> **Questions to answer**
**A)** Output the passage of the economy post that begins at the words "Thursday, November 04, 2004" and stops after "his first term.", copied word for word.
**B)** For each statement, answer yes or no depending on whether the economy post agrees with it, and quote the words from the economy post that decide it. (i) Bush asked for $147B for the first quarter of 2005. (ii) Federal tax revenue was higher this year than when Bush took office. (iii) Most of the foreign financing of United States borrowing has come from private investors.

> **Extract provided**
● ● ● ●

Thursday, November 04, 2004

It IS the Economy, Stupid

Bush talked about spending discipline in today's press conference, but simultaneoulsy asked for $147B for first quarter 2005, a new record. Even if held flat, it would equal $588B, another new record. The key point, as made below, is that all of this fiscal decisions leave very little room for error. Any event could quickly spiral the situation into crisis.

Excerpts today's NY Times:

Empowered by his own victory and stronger Republican majorities in Congress, Mr. Bush has pledged to push an economic agenda that could be more ambitious than the $1.9 trillion worth of tax cuts over 10 years that he signed in his first term.

The challenge ahead can be seen in the fiscal decline that took place between Mr. Bush's first inauguration in 2001 and his second one on Jan. 20, 2005. Federal tax revenue was $100 billion lower this year than when Mr. Bush took office, but spending is $400 billion higher.

Foreign investors have thus far been willing to finance the United States' borrowing, but most of that has come from central banks of Asian nations rather than private investors. If foreign appetite for Treasury securities wanes, interest rates would have to rise to make such investments attractive enough to keep money flowing into this country.

● ● ● ●

> **Information given**
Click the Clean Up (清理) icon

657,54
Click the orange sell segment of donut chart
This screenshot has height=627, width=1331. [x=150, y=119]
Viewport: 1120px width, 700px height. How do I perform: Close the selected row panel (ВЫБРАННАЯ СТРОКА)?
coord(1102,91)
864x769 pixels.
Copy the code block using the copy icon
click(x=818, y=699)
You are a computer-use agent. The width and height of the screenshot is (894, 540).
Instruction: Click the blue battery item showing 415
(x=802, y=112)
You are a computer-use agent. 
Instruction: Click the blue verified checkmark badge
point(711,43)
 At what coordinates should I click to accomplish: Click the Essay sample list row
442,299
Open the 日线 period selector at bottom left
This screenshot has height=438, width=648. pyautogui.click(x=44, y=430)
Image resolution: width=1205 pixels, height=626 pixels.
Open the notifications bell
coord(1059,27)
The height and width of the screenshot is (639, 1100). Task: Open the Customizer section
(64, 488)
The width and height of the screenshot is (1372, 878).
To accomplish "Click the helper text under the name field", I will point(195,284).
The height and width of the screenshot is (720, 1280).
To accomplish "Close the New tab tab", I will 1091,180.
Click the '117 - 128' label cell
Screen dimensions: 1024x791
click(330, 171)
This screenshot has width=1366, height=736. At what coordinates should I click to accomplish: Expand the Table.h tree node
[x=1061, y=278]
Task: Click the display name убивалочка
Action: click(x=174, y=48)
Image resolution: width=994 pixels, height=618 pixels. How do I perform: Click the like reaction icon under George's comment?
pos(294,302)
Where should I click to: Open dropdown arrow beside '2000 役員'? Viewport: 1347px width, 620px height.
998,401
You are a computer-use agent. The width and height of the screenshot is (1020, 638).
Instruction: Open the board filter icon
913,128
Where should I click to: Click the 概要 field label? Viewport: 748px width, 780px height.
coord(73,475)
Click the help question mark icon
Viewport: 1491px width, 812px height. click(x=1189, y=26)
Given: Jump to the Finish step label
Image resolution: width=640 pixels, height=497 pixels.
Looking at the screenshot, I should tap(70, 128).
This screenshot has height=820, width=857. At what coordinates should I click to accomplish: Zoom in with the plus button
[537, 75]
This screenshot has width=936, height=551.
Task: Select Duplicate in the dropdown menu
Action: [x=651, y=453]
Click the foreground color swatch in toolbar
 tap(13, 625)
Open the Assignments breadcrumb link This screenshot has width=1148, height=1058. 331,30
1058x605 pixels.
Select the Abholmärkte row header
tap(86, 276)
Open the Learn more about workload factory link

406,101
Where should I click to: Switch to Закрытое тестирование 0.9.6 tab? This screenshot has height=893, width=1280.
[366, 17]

● ● ● ●

> **Responses to the tasks**
**A)**
Thursday, November 04, 2004

It IS the Economy, Stupid

Bush talked about spending discipline in today's press conference, but simultaneoulsy asked for $147B for first quarter 2005, a new record. Even if held flat, it would equal $588B, another new record. The key point, as made below, is that all of this fiscal decisions leave very little room for error. Any event could quickly spiral the situation into crisis.

Excerpts today's NY Times:

Empowered by his own victory and stronger Republican majorities in Congress, Mr. Bush has pledged to push an economic agenda that could be more ambitious than the $1.9 trillion worth of tax cuts over 10 years that he signed in his first term.

**B)**
(i) Yes: "asked for $147B for first quarter 2005, a new record"
(ii) No: "Federal tax revenue was $100 billion lower this year than when Mr. Bush took office"
(iii) No: "most of that has come from central banks of Asian nations rather than private investors"